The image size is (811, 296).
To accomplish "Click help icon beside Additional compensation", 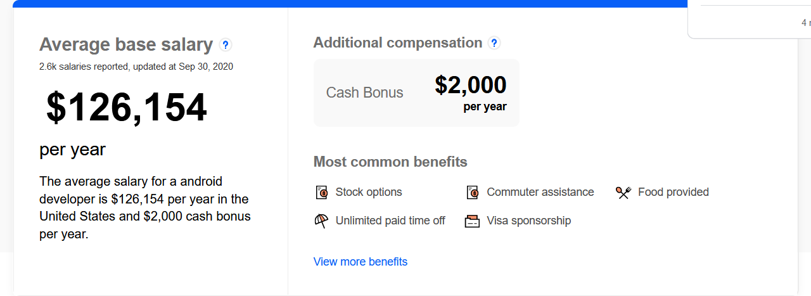I will coord(494,43).
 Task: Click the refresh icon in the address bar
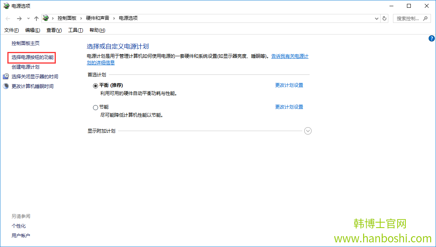click(384, 18)
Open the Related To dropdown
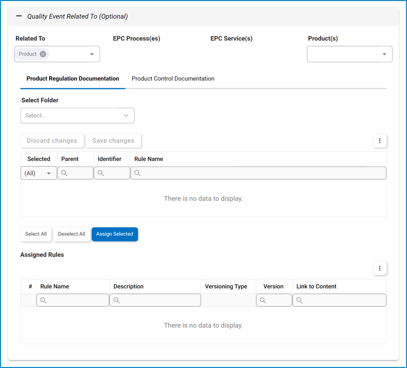 pyautogui.click(x=92, y=54)
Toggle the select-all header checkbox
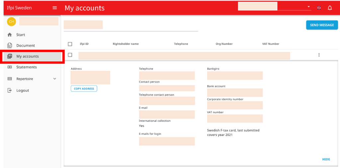This screenshot has width=340, height=168. [x=70, y=44]
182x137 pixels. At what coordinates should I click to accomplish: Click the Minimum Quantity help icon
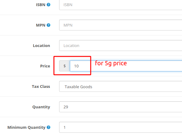(x=48, y=127)
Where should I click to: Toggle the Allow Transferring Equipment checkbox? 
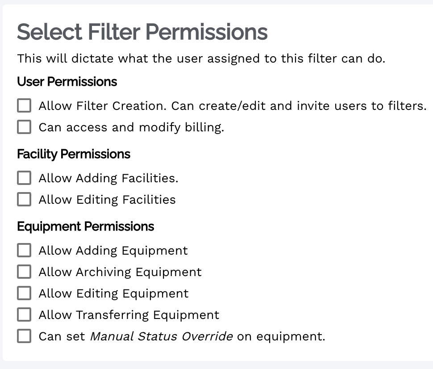click(24, 314)
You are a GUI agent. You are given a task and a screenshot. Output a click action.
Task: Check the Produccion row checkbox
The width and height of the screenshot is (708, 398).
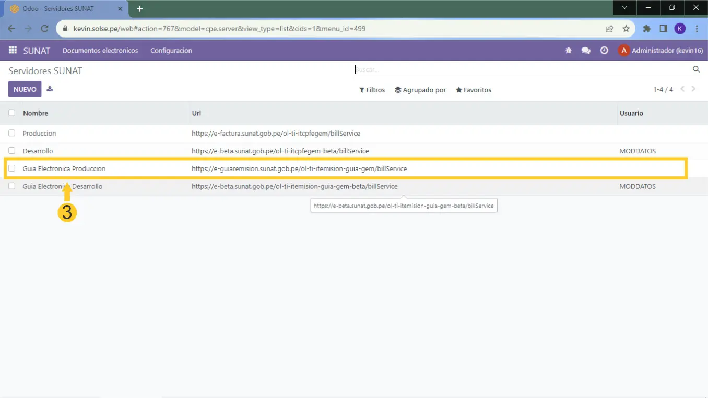12,133
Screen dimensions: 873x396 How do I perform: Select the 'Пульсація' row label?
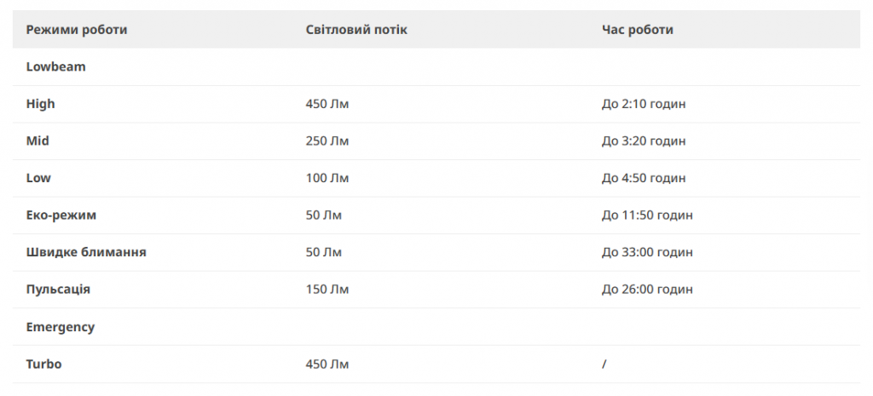(58, 290)
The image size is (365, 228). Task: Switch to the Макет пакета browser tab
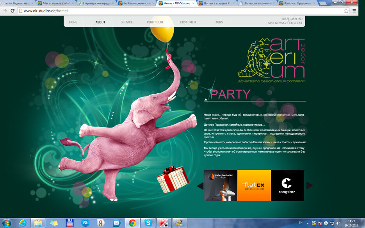tap(56, 3)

-- -- --

Set down exactly, with no additions, each line from the line that includes "You are a GUI" to the final line of the entries above; leave pictures out.

* OUTPUT OF THE EXERCISE
You are a GUI agent. You are given a task and a screenshot. Output a click action.
Task: Check the Produccion row checkbox
The width and height of the screenshot is (708, 398).
12,133
Screen dimensions: 873x396 How do I perform: Select the 'Пульсація' row label?
(58, 290)
The image size is (365, 228). Task: Switch to the Макет пакета browser tab
tap(56, 3)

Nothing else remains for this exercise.